Russia-Turkey tension: How Putin acts in a crisis
- 4 hours ago
- Europe
Russian President Vladimir Putin is hard to predict when a crisis strikes.
He was quick to express fury at Turkey for downing a Russian bomber on 24 November - the latest escalation in the Syria crisis.
But sometimes he bides his time and reacts to difficult situations in quite unexpected ways.
Just hours after the Su-24 bomber was downed Mr Putin said at a meeting with Jordan's King Abdullah that it had been a "stab in the back", delivered by the "accomplices of terrorists". He also warned of "serious consequences" for Moscow's relations with Ankara.
Mr Putin's rhetoric was explosive, but delivered with what seemed at times to be conscious restraint.
He is not usually so quick to react to attacks on Russia and its people.
In the wake of bombings that claimed more than 30 lives in the southern city of Volgograd in December 2013, he waited two days before breaking his silence to vow that the "terrorists will be destroyed".
Icy stare
There was a similar delayed reaction to the downing of the Russian Metrojet airliner in Egypt, in which 224 people died.
The tragedy occurred on 31 October, but it was not until 2 November that Mr Putin appeared on TV to express his condolences to the families and friends of the victims.
Many social media users were appalled by the delay. "The Russian president's minute's silence has already lasted over a day," one wrote on Twitter.
The official announcement that the Metrojet airliner had been destroyed by a terrorist bomb was subject to very careful media management by Mr Putin and his spin-doctors.
At the G20 summit in Turkey on 16 November reporters asked him to comment on the investigation - and Mr Putin said it was too early to draw conclusions. He appeared calm, relaxed and matter-of-fact.
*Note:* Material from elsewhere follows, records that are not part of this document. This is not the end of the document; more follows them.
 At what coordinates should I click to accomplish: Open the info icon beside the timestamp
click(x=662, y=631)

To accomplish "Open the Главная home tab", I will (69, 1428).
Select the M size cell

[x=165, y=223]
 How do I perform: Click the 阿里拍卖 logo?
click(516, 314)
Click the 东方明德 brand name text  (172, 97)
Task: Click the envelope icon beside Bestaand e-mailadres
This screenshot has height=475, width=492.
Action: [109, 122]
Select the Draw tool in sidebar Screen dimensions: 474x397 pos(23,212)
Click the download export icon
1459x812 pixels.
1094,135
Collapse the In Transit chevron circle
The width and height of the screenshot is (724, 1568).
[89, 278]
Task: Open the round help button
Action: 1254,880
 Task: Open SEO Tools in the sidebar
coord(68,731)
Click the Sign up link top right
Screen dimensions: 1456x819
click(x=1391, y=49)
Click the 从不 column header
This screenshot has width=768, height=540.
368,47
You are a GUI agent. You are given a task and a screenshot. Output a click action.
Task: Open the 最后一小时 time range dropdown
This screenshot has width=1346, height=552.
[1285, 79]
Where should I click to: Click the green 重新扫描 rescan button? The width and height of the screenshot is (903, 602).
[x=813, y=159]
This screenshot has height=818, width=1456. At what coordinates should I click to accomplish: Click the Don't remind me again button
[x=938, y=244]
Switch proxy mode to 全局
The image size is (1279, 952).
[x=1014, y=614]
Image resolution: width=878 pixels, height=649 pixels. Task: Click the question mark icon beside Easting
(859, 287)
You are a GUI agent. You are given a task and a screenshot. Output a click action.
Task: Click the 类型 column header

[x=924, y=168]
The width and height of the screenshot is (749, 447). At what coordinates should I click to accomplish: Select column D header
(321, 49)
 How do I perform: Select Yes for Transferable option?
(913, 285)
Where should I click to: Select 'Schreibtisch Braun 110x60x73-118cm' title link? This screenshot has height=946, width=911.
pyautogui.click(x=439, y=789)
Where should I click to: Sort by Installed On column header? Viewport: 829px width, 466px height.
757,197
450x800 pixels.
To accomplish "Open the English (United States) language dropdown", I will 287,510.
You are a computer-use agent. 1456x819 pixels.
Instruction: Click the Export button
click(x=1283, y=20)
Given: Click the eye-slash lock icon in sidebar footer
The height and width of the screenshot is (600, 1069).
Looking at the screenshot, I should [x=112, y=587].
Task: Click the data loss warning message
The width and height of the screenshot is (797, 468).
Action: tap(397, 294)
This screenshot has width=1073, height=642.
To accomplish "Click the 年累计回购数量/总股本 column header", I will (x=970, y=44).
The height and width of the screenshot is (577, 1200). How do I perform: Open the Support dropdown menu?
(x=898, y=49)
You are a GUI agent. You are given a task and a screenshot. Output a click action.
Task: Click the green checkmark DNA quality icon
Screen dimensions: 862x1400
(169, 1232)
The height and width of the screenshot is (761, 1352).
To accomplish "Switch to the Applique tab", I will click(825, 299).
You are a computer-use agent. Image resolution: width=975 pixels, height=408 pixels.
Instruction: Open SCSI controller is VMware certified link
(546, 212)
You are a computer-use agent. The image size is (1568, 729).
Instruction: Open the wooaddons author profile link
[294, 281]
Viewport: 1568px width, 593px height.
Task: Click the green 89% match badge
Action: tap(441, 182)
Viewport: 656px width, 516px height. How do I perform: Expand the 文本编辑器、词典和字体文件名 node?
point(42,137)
Hours later though, at a late-night meeting with security officials in the Kremlin at which the cause of the disaster was confirmed, his demeanour had changed completely.
Looking intently into the camera and pausing and sighing between phrases, Mr Putin said that the "criminals" who had carried out the attack on the Metrojet would be hunted down and punished wherever they were. They should understand that "retribution is inevitable", he added with an icy stare.
As the Kremlin website says, the meeting was filmed late at night on 16 November, but it did not make it onto state news channel Rossiya 24 until after 11:00 the next morning.
Uncharacteristic
Contrast that with a statement Mr Putin made a few days after the downing of the Malaysian airliner MH17 over east Ukraine in July 2014. There were already suggestions that Russian weaponry and the Russian-backed separatists were to blame.
Mr Putin appeared out of the blue on Rossiya 24 at 01:30 in the morning to say that no-one had the right to use the "tragedy" for their own "selfish political ends" and that it should not "divide, but unite people".
Uncharacteristically, the Russian president appeared to be feeling the burdens of office. He had dark circles under his eyes and his skin had a waxen pallor. He looked as if he had "not slept for several days, and was clearly nervous and floundering", political analyst Stanislav Belkovsky said.
One would certainly not say that about his performance after Turkey's downing of the Russian Su-24.
Commentators attributed the unusual timing of the late-night MH17 broadcast to its being aimed at an international audience. It went out just ahead of prime-time in the United States.
Belkovsky proved to be a very shrewd reader of Mr Putin's psychology over MH17. The president may be in a corner, he said at the time, but this does not mean he will back down.
Mr Putin's demeanour and language in the Su-24 case suggest he is unlikely to back down this time, either.